Before I carry on too much further and lose my train of thought, I believe it is appropriate to share this wonderful and yet creepy site I’ve just stumbled across: http://www.gowhunk.com/cnut/ . If you ever wonder whether anyone can hear what you shout across the digital ether, this is proof if I’ve ever seen it. It’s certainly a variation on a Twitter search, but presented in a much more manageable manner, especially if the default search query is changed manually in the browser address bar. Used for good, this can be invaluable. Used for ill, as semi-humourously suggested by the title, I believe it can lead to significant negative consequences. However, enough on that, back to the whole point of this entry.

So what is my main lesson so far? Manage information overload! I’ve found that it can become incredibly time consuming to follow up on conversations, manage blog entries, finding new and noteworthy things to Tweet or blog about. Even with the extremely limited following I have so far, I can easily get sucked into rabbit holes that keep me from doing the essential thing that all of this activity is about in the first place: writing.
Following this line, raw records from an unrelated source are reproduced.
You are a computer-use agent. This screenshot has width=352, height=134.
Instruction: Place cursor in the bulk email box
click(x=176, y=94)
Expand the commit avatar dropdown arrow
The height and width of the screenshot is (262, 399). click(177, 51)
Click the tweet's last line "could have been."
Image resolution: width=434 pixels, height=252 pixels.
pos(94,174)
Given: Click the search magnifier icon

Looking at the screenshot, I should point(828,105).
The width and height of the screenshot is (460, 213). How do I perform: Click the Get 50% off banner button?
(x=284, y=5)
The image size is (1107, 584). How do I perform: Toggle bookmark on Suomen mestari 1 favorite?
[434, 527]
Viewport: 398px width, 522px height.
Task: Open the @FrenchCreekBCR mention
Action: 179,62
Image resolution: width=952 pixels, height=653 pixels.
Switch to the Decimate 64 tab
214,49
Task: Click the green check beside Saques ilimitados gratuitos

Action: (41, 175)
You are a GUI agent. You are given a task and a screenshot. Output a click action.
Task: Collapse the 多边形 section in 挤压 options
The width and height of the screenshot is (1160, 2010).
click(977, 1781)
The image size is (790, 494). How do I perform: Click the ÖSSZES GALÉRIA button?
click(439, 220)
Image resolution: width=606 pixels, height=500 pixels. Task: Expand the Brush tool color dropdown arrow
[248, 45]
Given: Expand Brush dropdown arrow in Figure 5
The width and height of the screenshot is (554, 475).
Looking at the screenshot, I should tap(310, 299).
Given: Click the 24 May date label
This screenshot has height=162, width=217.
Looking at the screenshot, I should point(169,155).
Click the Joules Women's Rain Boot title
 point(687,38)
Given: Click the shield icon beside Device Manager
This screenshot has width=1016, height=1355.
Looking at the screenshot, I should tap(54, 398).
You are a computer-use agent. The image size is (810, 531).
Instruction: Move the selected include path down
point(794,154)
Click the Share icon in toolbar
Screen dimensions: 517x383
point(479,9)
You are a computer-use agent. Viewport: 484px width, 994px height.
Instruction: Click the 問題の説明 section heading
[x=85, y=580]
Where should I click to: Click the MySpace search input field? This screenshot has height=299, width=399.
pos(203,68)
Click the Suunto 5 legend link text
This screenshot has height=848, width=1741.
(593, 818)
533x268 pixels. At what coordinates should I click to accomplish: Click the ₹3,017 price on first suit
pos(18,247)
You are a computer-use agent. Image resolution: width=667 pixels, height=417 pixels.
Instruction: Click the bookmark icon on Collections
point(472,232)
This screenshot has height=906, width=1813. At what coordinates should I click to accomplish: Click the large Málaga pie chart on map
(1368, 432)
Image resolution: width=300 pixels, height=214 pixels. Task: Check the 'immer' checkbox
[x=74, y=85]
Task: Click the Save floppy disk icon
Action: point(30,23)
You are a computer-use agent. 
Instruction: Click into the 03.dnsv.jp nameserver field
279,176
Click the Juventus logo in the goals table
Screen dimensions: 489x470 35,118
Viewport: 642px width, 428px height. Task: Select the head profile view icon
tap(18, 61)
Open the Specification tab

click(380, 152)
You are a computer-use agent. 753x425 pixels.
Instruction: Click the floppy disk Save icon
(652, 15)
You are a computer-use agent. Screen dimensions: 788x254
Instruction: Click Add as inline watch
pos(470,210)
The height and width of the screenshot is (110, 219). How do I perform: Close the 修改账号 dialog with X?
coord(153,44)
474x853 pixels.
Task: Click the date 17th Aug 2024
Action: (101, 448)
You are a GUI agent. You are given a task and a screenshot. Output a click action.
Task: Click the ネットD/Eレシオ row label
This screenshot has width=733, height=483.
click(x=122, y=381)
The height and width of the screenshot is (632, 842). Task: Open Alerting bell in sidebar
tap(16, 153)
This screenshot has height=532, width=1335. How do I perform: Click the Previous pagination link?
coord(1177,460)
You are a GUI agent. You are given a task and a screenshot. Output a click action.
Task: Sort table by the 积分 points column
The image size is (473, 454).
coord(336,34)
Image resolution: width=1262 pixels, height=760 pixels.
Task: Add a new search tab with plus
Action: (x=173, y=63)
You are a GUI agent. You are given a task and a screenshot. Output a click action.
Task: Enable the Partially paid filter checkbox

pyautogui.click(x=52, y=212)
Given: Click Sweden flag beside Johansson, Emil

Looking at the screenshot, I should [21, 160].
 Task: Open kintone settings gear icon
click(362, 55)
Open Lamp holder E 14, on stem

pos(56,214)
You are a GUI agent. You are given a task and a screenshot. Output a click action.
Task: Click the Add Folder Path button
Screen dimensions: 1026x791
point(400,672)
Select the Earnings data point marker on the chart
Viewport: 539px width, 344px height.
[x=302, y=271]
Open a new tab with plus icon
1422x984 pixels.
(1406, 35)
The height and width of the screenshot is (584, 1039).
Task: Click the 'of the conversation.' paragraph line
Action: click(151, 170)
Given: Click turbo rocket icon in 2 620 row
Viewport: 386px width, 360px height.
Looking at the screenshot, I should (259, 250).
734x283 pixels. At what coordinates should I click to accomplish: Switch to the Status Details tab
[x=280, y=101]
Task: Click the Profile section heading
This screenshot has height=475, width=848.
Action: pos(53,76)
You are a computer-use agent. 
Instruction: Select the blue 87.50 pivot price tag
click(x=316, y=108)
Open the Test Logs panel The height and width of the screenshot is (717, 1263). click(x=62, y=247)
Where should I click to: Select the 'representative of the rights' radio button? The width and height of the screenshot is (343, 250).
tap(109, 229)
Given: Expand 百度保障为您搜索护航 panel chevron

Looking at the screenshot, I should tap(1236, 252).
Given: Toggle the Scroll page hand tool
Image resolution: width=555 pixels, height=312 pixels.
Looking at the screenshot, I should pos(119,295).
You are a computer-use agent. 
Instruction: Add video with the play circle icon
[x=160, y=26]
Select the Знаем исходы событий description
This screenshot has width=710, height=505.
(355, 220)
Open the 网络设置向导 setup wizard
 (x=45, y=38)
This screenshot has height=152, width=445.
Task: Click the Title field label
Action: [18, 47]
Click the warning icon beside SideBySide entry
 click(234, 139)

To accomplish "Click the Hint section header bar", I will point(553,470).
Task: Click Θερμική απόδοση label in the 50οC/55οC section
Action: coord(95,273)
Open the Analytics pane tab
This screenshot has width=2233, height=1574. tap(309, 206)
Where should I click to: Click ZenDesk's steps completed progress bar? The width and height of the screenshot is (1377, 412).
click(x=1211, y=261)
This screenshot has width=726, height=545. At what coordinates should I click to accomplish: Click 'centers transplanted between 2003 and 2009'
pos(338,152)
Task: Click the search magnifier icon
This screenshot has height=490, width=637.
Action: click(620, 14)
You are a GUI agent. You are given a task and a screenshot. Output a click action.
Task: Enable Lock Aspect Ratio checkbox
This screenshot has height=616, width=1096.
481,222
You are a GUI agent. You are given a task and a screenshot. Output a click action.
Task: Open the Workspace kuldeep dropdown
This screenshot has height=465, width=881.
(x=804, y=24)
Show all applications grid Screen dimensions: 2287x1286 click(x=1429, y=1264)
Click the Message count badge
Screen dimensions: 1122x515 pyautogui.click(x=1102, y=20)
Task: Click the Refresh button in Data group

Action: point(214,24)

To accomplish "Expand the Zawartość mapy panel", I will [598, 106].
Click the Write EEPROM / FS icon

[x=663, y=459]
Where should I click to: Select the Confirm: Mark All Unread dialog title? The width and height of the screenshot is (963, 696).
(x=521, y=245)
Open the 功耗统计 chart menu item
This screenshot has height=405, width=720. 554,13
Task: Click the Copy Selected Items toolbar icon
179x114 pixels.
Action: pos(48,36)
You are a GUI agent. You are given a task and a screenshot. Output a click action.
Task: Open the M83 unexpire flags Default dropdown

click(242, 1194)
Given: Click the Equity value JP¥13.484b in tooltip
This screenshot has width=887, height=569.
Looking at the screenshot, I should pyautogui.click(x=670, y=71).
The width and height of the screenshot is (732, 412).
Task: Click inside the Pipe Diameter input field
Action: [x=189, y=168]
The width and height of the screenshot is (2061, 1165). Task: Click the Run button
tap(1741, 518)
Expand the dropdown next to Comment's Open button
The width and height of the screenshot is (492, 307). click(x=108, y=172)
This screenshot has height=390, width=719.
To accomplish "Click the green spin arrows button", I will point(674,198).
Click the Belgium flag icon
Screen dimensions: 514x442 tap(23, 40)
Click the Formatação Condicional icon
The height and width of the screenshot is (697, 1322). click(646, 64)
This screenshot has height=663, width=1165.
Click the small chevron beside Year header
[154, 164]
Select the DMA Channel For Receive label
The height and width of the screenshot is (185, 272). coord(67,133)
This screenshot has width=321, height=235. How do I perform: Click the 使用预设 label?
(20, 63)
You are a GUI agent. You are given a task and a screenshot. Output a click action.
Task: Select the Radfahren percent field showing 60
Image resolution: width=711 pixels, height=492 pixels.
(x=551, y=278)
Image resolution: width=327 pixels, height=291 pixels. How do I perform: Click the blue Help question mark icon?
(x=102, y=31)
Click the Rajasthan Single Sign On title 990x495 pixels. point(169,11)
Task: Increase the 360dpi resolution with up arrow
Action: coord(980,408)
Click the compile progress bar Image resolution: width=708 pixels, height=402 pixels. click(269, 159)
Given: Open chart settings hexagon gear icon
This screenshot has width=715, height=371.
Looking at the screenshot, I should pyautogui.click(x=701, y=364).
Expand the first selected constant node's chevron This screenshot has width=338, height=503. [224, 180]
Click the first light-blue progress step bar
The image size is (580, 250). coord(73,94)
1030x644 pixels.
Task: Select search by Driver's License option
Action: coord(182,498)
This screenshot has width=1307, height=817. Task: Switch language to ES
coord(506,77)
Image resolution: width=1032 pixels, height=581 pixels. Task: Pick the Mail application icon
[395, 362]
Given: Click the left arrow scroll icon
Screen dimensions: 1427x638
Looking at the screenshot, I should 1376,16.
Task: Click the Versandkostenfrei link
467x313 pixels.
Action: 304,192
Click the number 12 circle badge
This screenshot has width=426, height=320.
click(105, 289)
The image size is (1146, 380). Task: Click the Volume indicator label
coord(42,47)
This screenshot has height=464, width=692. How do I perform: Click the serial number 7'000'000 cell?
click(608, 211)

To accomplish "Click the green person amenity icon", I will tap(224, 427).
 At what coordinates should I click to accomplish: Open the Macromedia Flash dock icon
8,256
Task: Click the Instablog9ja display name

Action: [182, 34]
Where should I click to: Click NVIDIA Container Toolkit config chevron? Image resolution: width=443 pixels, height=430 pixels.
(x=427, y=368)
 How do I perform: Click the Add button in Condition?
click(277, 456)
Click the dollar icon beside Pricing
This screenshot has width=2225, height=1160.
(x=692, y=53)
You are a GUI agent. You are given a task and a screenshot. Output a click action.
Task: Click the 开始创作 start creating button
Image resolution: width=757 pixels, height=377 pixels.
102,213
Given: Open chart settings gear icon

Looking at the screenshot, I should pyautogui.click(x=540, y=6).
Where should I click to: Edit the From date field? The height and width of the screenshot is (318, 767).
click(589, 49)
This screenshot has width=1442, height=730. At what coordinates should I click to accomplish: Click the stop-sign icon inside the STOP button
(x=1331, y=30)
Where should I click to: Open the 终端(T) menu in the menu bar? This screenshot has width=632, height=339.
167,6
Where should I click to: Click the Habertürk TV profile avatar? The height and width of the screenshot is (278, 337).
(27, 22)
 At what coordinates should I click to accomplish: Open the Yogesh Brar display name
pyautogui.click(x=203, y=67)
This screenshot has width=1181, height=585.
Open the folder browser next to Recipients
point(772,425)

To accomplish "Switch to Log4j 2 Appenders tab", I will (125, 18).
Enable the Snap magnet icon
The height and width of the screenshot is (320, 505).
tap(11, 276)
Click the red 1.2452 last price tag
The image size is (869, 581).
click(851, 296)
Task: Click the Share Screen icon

I wish I had a solution to offer so far. It would be easy to advise you, dear reader, that you should only spend a certain amount of well-defined time per day working the social networks while dedicating the rest to working the story. However, in a world where everyone considers information that is hours old as ancient, there is a steady pressure to keep a watchful eye on current events. Current events as in seconds old. The days when a news bulletin could talk only about what happened in the day, or Heaven forbid a weekly recap appear to be rapidly receding into the distance. Again, I must be ancient. With the constant torrent of social information carving its way through the digital realm, it is true that an invaluable pearl could be missed if it is not caught as it falls from someone’s enlightened mind, buried in the flow of re-tweeted goat screams, hilarious as they may be.

What also boggles my mind are those with profiles who are following not tens, not hundreds, but thousands of people. I cannot imagine how they pick anything out of the flow. By the time their eyes have settled on a message, there could have been another hundred come in. By the time they are done reading it, who knows? How do they do it? Do they have a team of ghost tweeters there to keep the image up?

All of this to say that I welcome your comments with ideas as how to best manage these powerful tools. As I get more insight, I will expand the article to serve as a resource to all.

In the meantime, back to writing a picture book for kids!